- Task details: Retype word for word the stretch of entries below from the line that has "Where should I" through the line that has "Select the ContextVariables_Apples", and omit the pictures.

** Data records follows **

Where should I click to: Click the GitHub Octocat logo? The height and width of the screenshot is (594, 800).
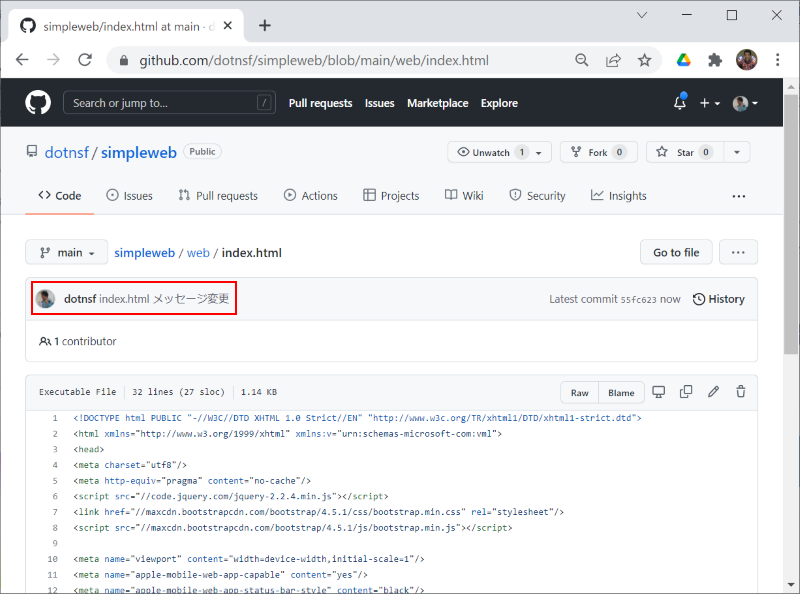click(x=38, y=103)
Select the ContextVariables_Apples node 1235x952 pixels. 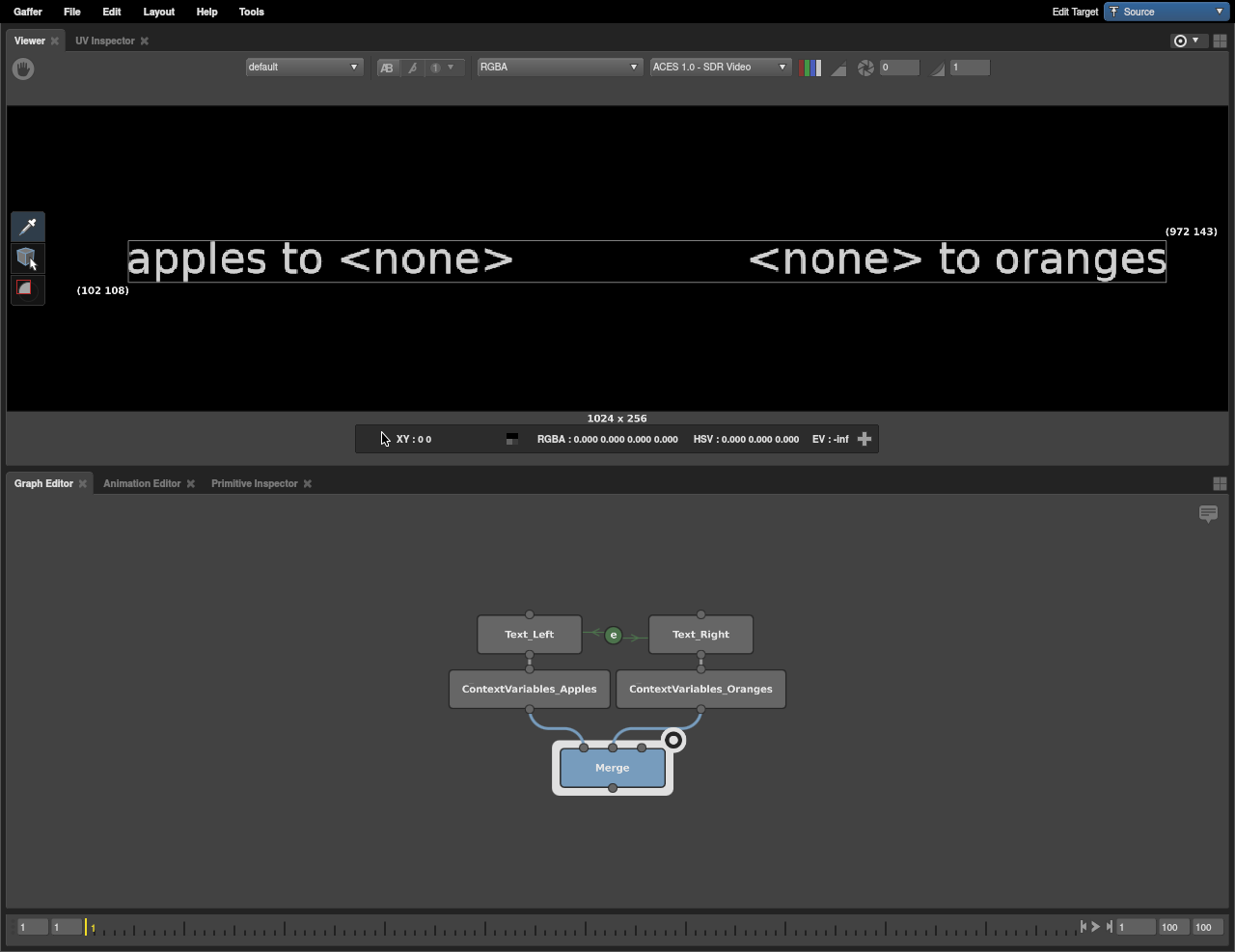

** End of Data records **
** Data records follows **

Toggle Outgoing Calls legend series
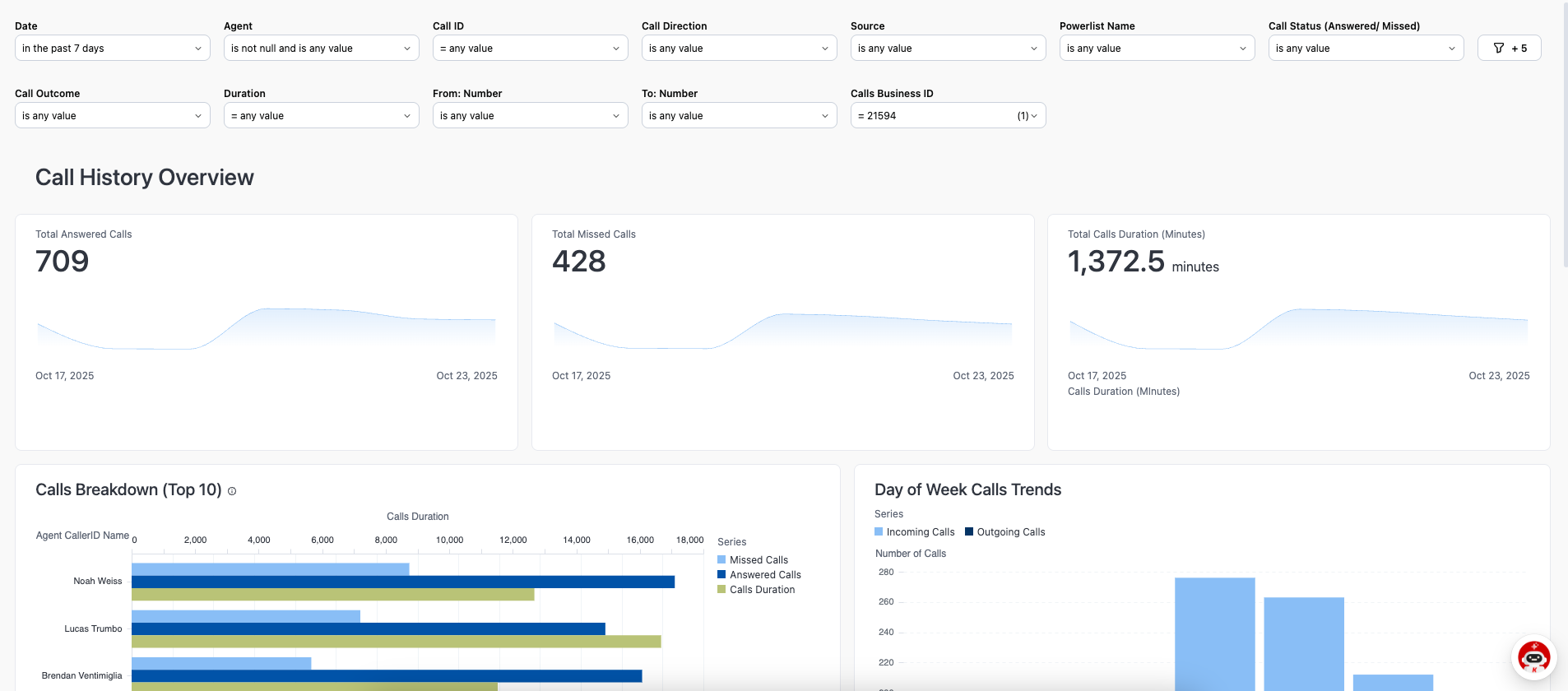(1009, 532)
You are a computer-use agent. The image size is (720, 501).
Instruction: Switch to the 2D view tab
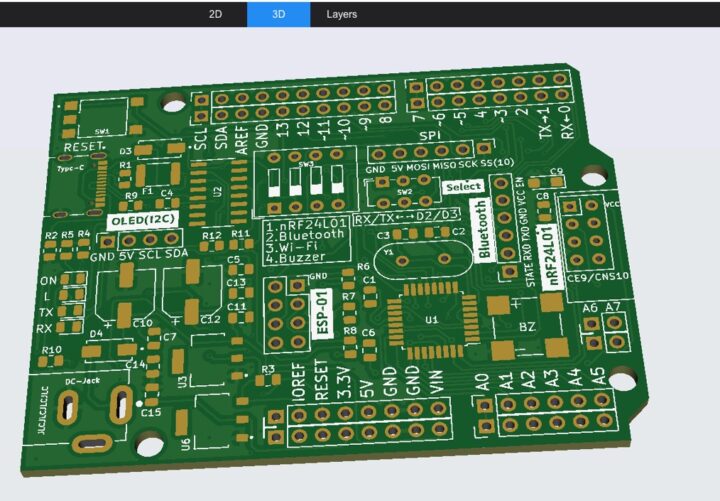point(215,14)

** End of Data records **
** Data records follows **

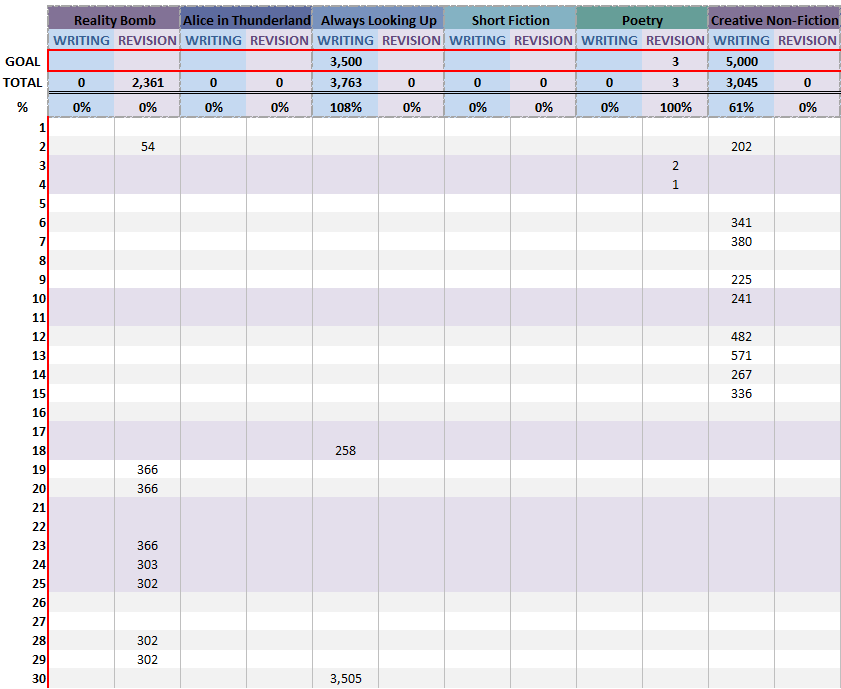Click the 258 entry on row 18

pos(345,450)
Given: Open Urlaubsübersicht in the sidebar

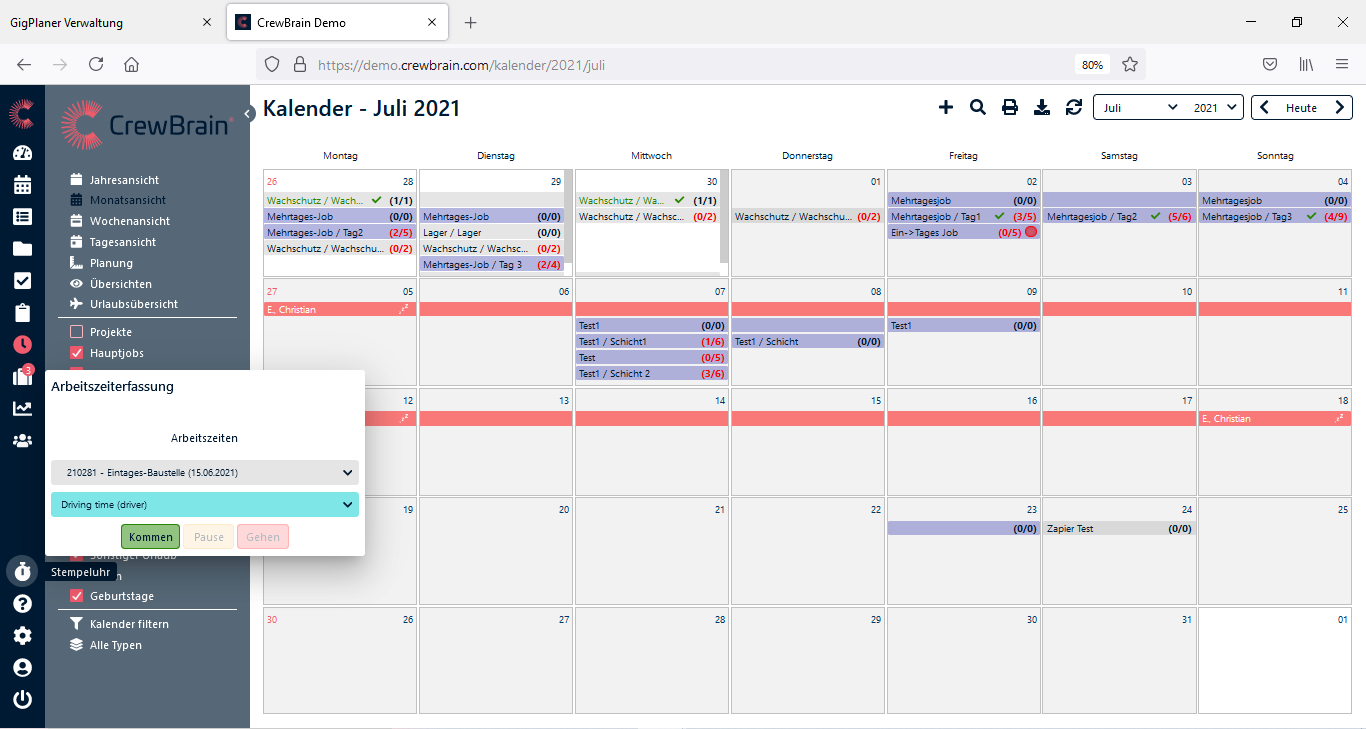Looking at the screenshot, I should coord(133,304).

** End of Data records **

- Worked solution:
Where should I click to: Click the GitHub Octocat logo? The height and width of the screenshot is (594, 800).
click(x=38, y=103)
Select the ContextVariables_Apples node 1235x952 pixels. 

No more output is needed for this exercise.